Я и так уже был порядком удручён пьянкой, а слова Кобаяси окончательно меня разозлили.
— Я иду домой, — сказал я твёрдо.
— Дурак, хочешь выставить меня идиотом? Я же специально собрал всех ради тебя!..
Видимо, Кобаяси, сожалея, что я не прожигаю жизнь, как его "сподвижники", специально вызвал меня этой ночью, чтобы подвергнуть искушению. Возмутившись таким отношением к себе, я тотчас направился вон.
— Ты и в самом деле уходишь?
Злобно схватив меня за воротник, Кобаяси, казалось, вот-вот ударит меня, но мне было всё равно. Я молча отстранил его руку и спустился по лестнице. Кобаяси был в ярости, он бросился за мной вдогонку. Хозяйка заведения и служанки испугались его свирепого вида, но я, сохраняя спокойствие, вышел на улицу. Кобаяси ещё что-то кричал в доме. Чувствуя на щеках приятный студёный ветер, я пошёл к себе. После этого случая я перестал видеться с Кобаяси и все отношения со "сподвижниками" прекратились. Это случилось за несколько месяцев до окончания университета.
Я заинтересовался Кобаяси и его "сподвижниками" потому, что они постоянно твердили: надо сделать мир лучше, стать на сторону неимущих, и, по крайней мере на словах, стремились к этому. А разорвал я с ними потому, что не мог доверять людям, которые не уважают человеческого достоинства. Я мечтал приносить людям пользу, и в то время это значило для меня — приносить пользу бедным, неимущим.

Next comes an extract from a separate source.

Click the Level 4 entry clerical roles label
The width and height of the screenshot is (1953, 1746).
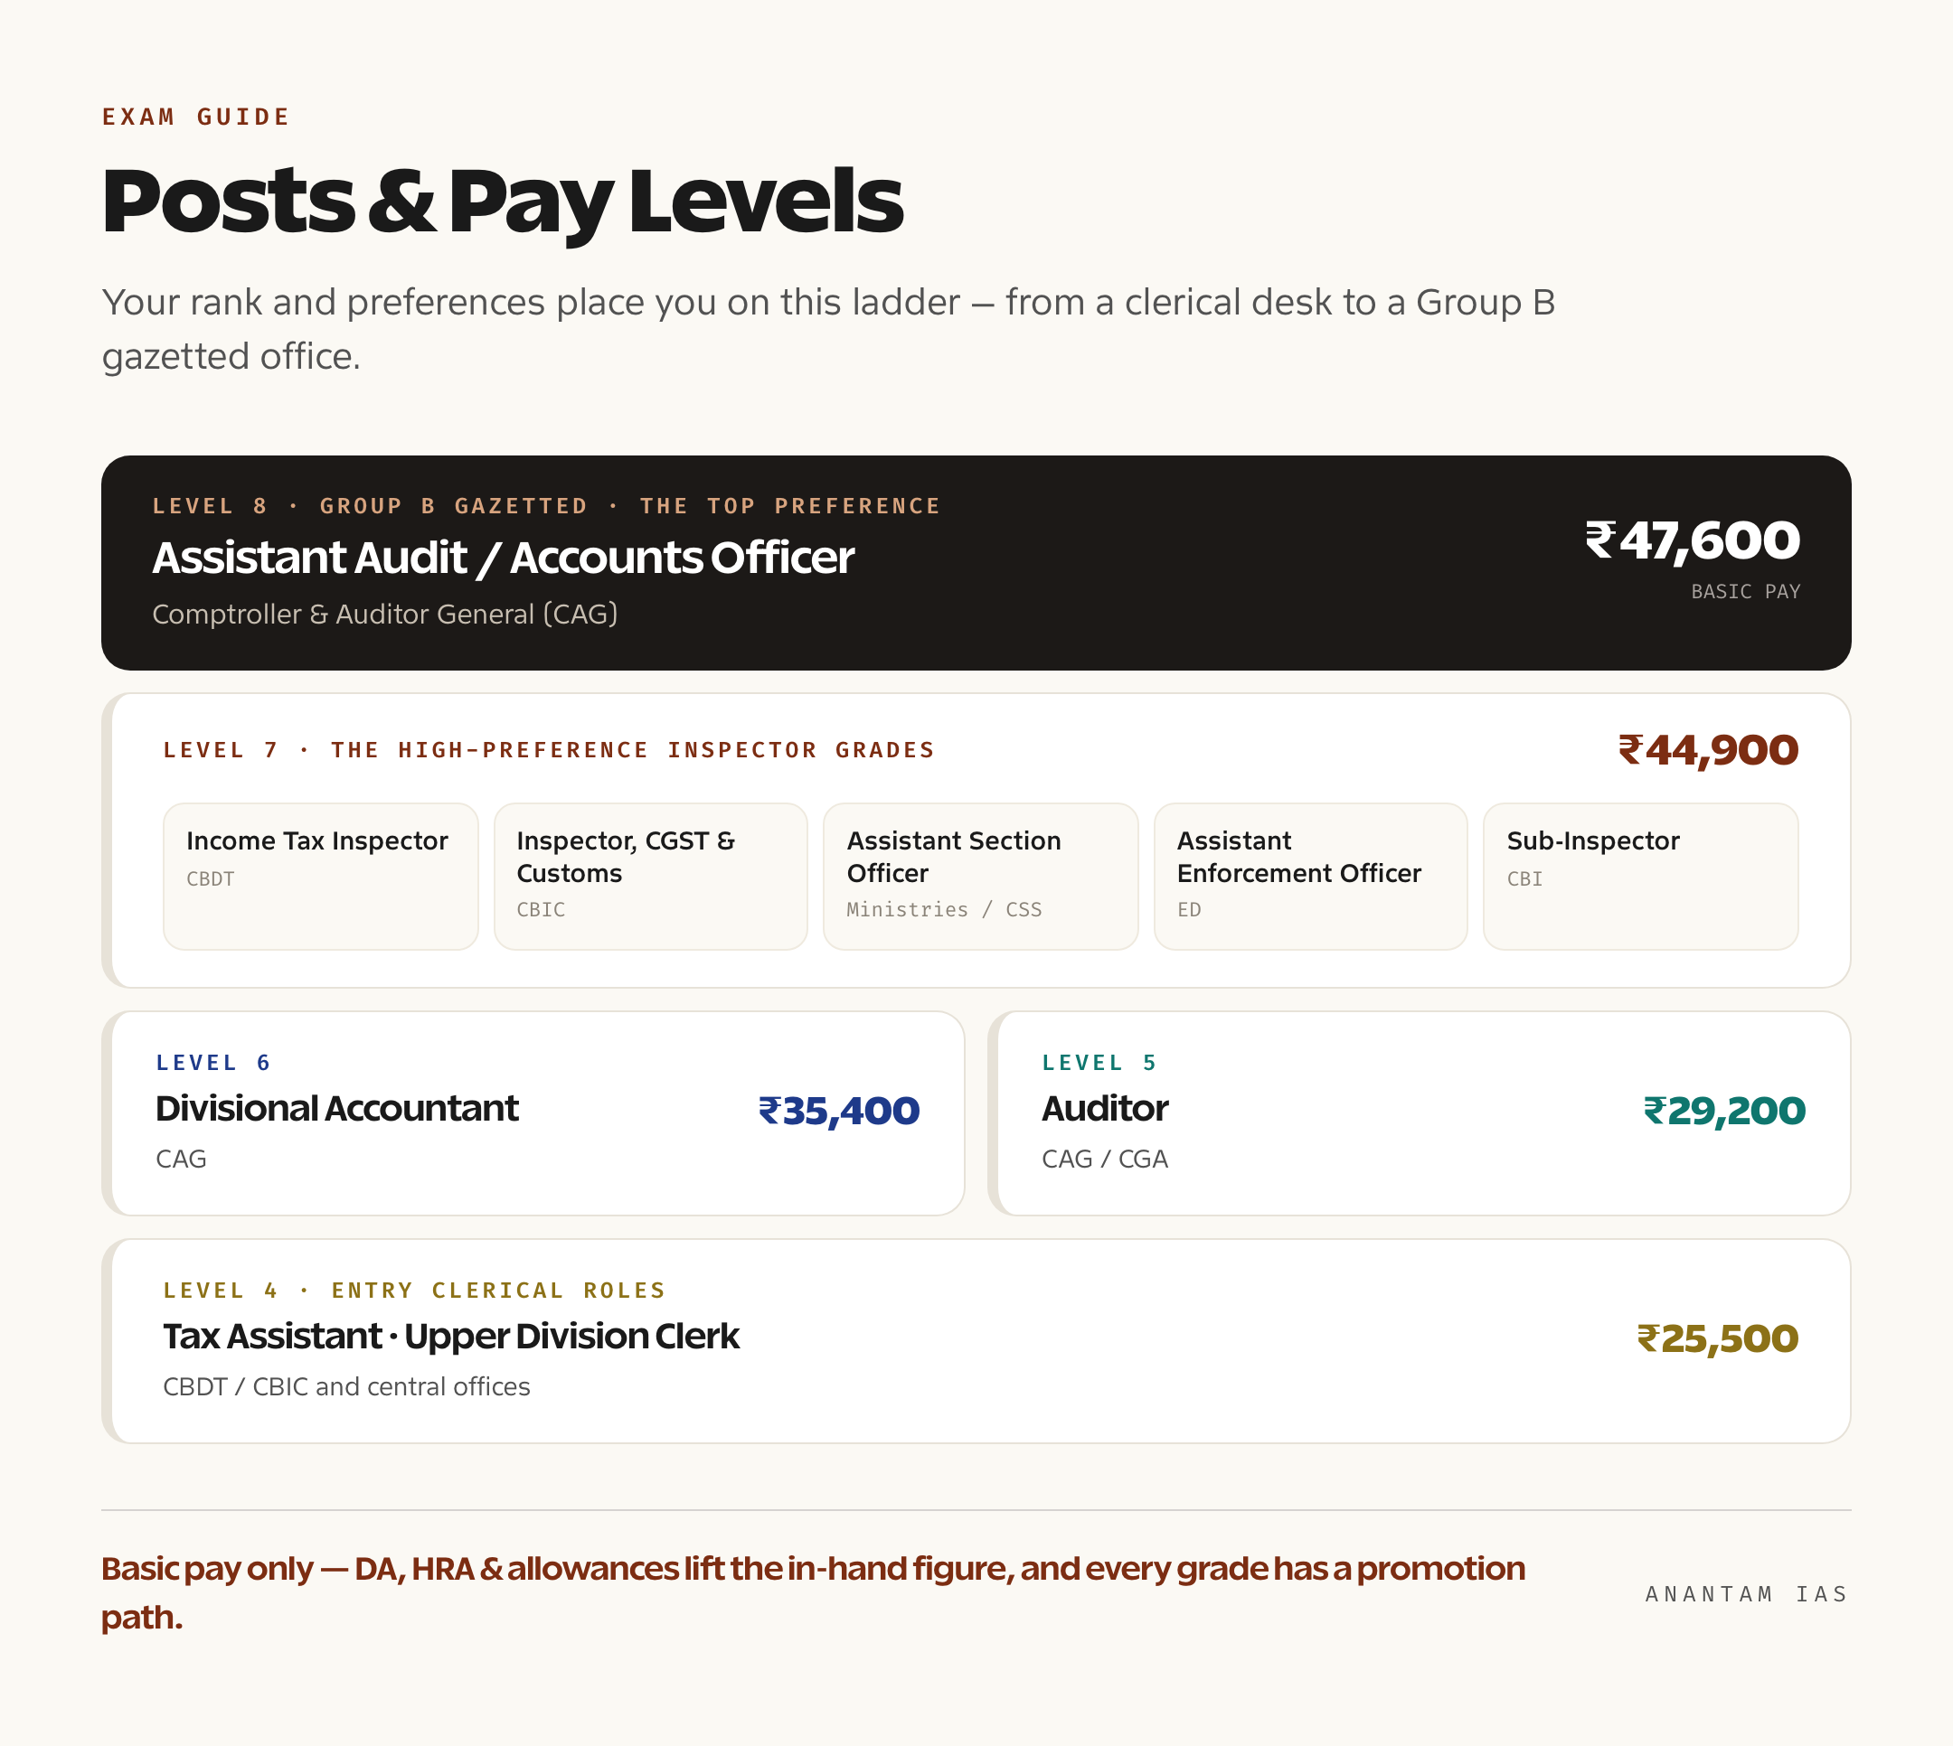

Возвращаясь к устройству на работу, я пребывал в большом затруднении, какой род деятельности выбрать, чтобы приносить наибольшую пользу бедным людям. В результате всех моих метаний я пришёл к заключению, что самый короткий путь — поступить в государственное учреждение, ведающее японской промышленностью, и, выполняя свои служебные обязанности, встать на защиту бедных людей. Я ошибочно полагал, что административная служба — самый лёгкий способ прибрать к рукам рычаги управления.